In general, Americans have the right to peaceful assembly under the First Amendment, but when you're a student, the rules aren't as straightforward as they would be for the average American adult taking part in the Women's March, for example. For one, the fact that school attendance is compulsory means that students can be punished for leaving class, regardless of the reason, according to the American Civil Liberties Union (ACLU).
That makes things tricky for students who want to support the walkout, though. As the Parkland shooting made so devastatingly clear, students are the ones who are literally being killed by inaction over gun violence, yet facing disciplinary action over school absences is also a concern, especially if it could affect their college applications.

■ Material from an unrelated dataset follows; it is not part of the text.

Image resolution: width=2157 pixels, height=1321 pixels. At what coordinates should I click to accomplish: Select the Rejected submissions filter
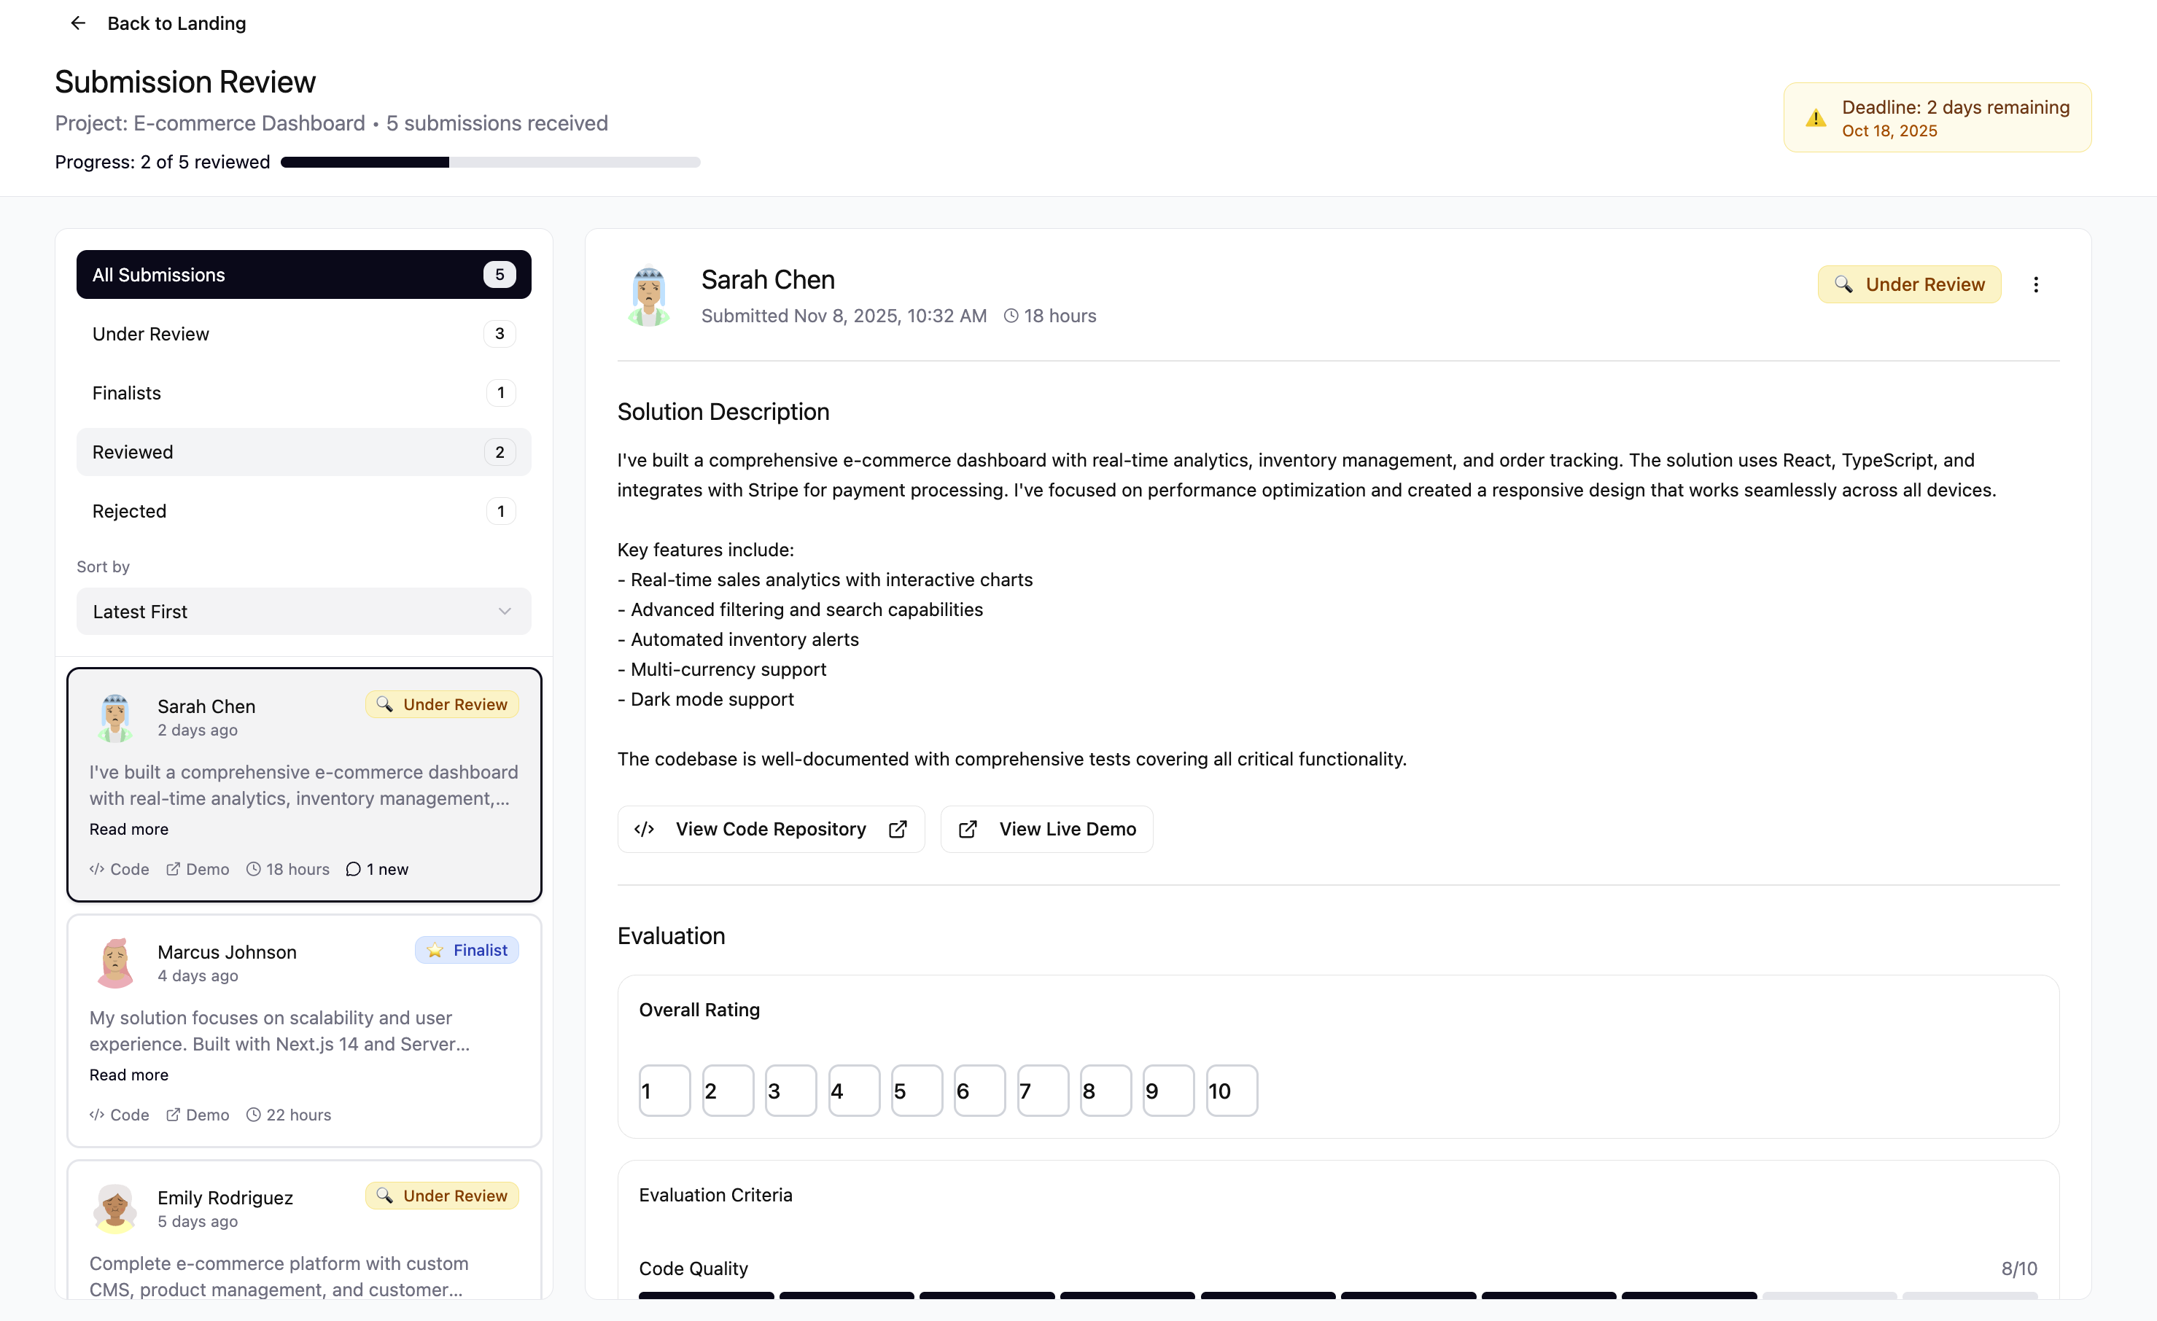pos(303,511)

The good news at least, according to the ACLU, is that schools don't have the right to punish students for participating in the walkout specifically — all schools can do is enact the usual consequences for missing class in general. In other words? Before leaving the classroom on Wednesday, students should be aware of their school's policy regarding unauthorized absences, and make sure they're ready to accept it if they opt to leave.
Another aspect of the student protest gray area is that, on the flip side, the walkout itself is actually a pretty valuable learning opportunity for students to become engaged and aware of their constitutional rights, and with politics in general. As human rights lawyer and coordinator of the Youth Free Expression Program for the National Coalition Against Censorship Abena Hutchful explained in an article for Huffington Post, "the walkouts present an opportunity for students to express their frustration in a way that inspires actual change," as well as "a chance for students to model responsible citizenship," and really, participation is actually something teachers and schools should encourage. In that sense, the educational value itself means that walking out of school isn't exactly the same as if they were walking off the job, for example. And some schools, at least, are recognizing that.
At Mooresville High School in Mooresville, Indiana, for one, school administrators have actually opted to work with student leaders to support the protest, according to the Associated Press, and a number of colleges, including Harvard, Yale, MIT, the University of Connecticut, and UCLA, among others, have said they won't hold protest participation against anyone who applies. Other schools, according to CNN, have signaled that they will likely only enforce rules against students whose protest participation becomes disruptive, or if it interferes with the functioning of the school (which is one of the limits placed on student protest, according to the ACLU).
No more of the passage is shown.